Mr SPEAKER: Leave is sought to table that letter. Is there any objection? There is no objection.

* Document, by leave, laid on the Table of the House.


11. Veterinarians—Voluntary Bonding Scheme

[Uncorrected transcript—subject to correction and further editing.]

11. SHANE ARDERN (National—Taranaki - King Country) to the Minister of Agriculture: Why has the Government recently introduced a voluntary bonding scheme for vets?

Hon DAVID CARTER (Minister of Agriculture) : The National-led Government is committed to building and supporting strong rural communities. New Zealand has a severe shortage of rural veterinarians. This Government will not accept this shortage and the risk it poses to our vital pastoral industries.

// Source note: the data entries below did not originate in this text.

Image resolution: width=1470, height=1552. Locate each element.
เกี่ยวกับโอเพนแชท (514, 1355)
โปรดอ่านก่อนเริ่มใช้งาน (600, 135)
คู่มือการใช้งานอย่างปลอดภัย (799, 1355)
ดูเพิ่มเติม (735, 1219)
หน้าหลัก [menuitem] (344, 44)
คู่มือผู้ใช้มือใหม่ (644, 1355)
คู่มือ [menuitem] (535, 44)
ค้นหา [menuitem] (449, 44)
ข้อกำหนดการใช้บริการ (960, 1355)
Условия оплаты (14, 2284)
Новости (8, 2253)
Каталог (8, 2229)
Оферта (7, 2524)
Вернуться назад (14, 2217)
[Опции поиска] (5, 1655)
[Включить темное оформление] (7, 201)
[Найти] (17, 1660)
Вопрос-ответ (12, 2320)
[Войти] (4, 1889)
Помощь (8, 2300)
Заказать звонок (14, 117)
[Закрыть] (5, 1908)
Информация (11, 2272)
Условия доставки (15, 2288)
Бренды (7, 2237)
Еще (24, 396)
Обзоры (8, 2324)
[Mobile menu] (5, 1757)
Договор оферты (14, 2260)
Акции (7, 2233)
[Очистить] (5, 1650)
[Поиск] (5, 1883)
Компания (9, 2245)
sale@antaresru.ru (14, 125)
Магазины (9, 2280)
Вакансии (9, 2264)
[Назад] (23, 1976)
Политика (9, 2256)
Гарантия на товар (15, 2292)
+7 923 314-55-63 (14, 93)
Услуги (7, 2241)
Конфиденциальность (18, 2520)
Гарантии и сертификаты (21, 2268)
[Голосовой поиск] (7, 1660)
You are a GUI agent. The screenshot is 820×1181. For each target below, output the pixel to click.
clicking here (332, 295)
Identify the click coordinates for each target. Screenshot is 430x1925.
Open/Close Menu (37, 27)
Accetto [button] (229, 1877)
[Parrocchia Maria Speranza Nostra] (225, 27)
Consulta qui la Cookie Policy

By incentivising vet graduates to stay in hard-to-staff rural areas for up to 5 years, we are confident that the critical shortage of vets in these remote areas can be largely alleviated.

Shane Ardern: What reports has the Minister seen on vet bonding schemes?

Hon DAVID CARTER: Only good ones. The New Zealand Veterinary Association welcomed the scheme and praised the Government for addressing the issue. The head of veterinary science at Massey University described the scheme as “well-thought out” and a great start. Finally, Federated Farmers said it was “very positive” and noted: “Thank goodness we have a Government that recognises the importance of the agricultural industry in this country, and is doing something positive to help promote it”.


12. Pay Equity—Investigations

[Uncorrected transcript—subject to correction and further editing.]

12. SUE MORONEY (Labour) to the Minister of Women’s Affairs: Was she consulted over the Government’s decision to “discontinue” pay equity investigations for social workers and school support staff?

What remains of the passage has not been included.